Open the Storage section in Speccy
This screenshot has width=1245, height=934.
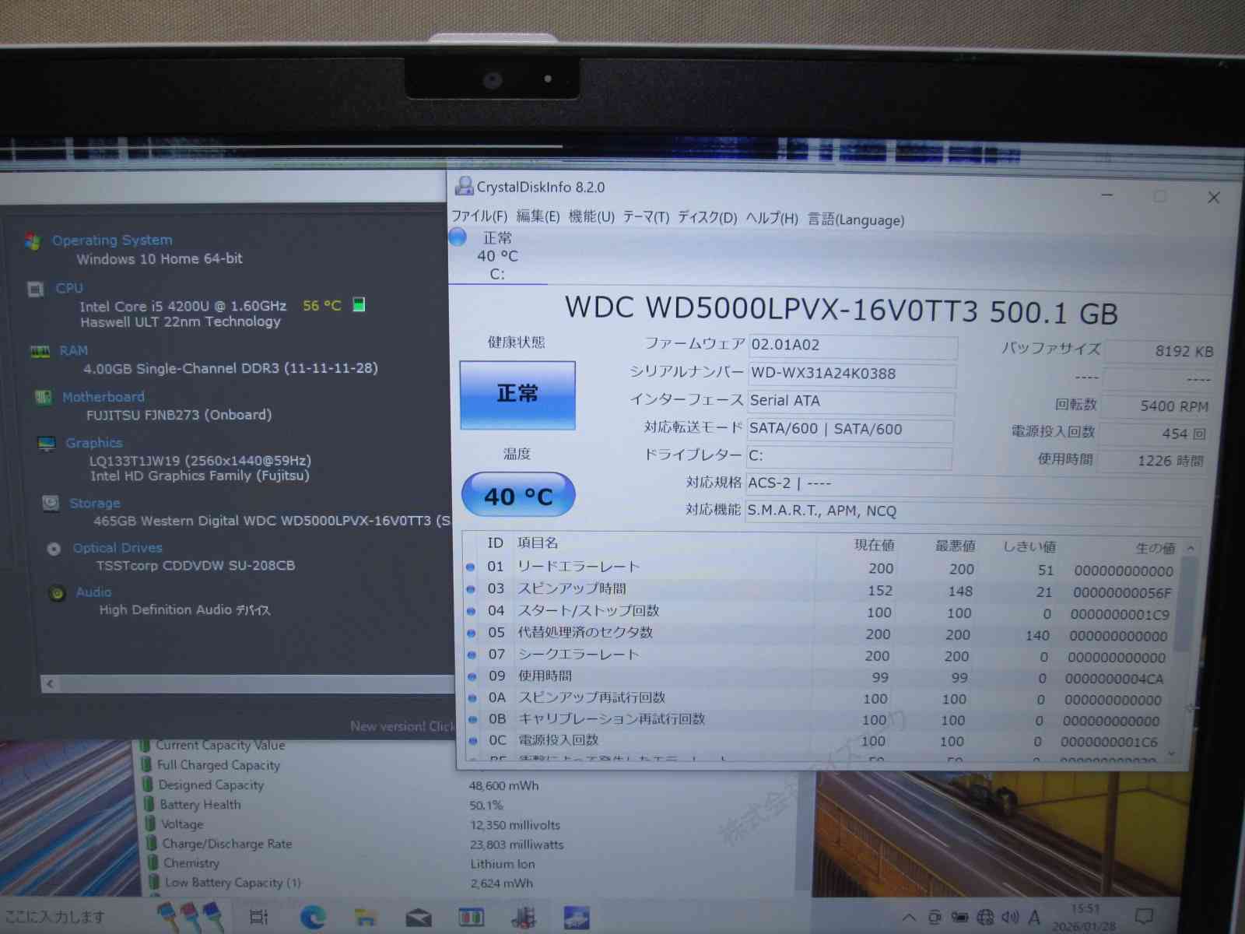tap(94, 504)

--

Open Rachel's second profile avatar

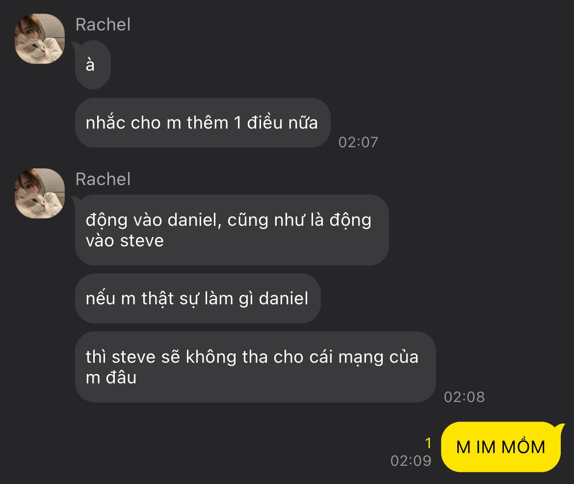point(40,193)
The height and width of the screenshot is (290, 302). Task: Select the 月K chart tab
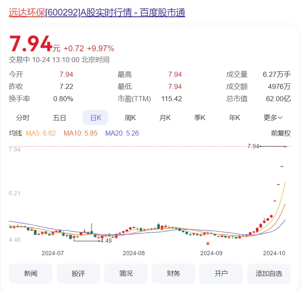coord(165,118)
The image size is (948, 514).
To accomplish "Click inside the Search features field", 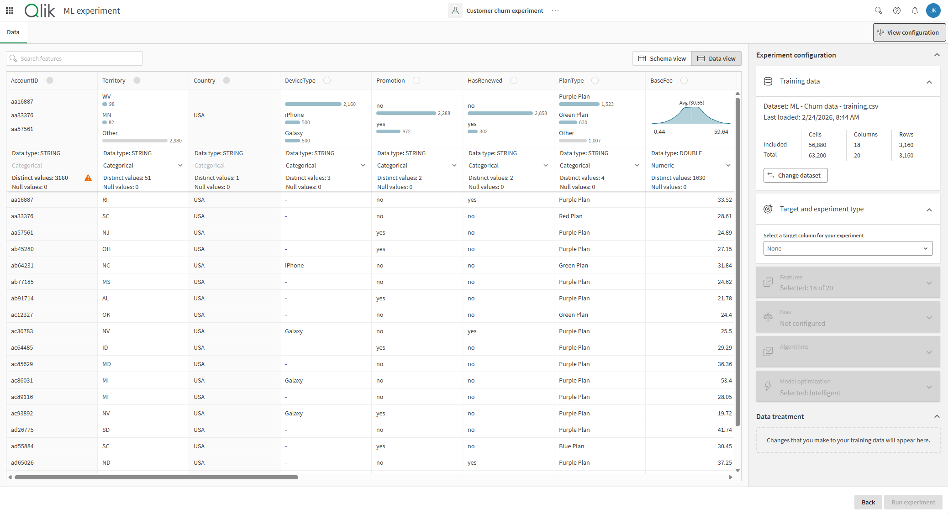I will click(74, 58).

EXERCISE – Can you render the data starting at the line containing "Open the Storage section in Speccy" and ending at the line containing "tap(94, 504)" as a Markdown table with columns Row and Data line, skipping blank lines and leaving out the pictures?

ANSWER TO THIS EXERCISE –
| Row | Data line |
|---|---|
| 1 | Open the Storage section in Speccy |
| 2 | This screenshot has width=1245, height=934. |
| 3 | tap(94, 504) |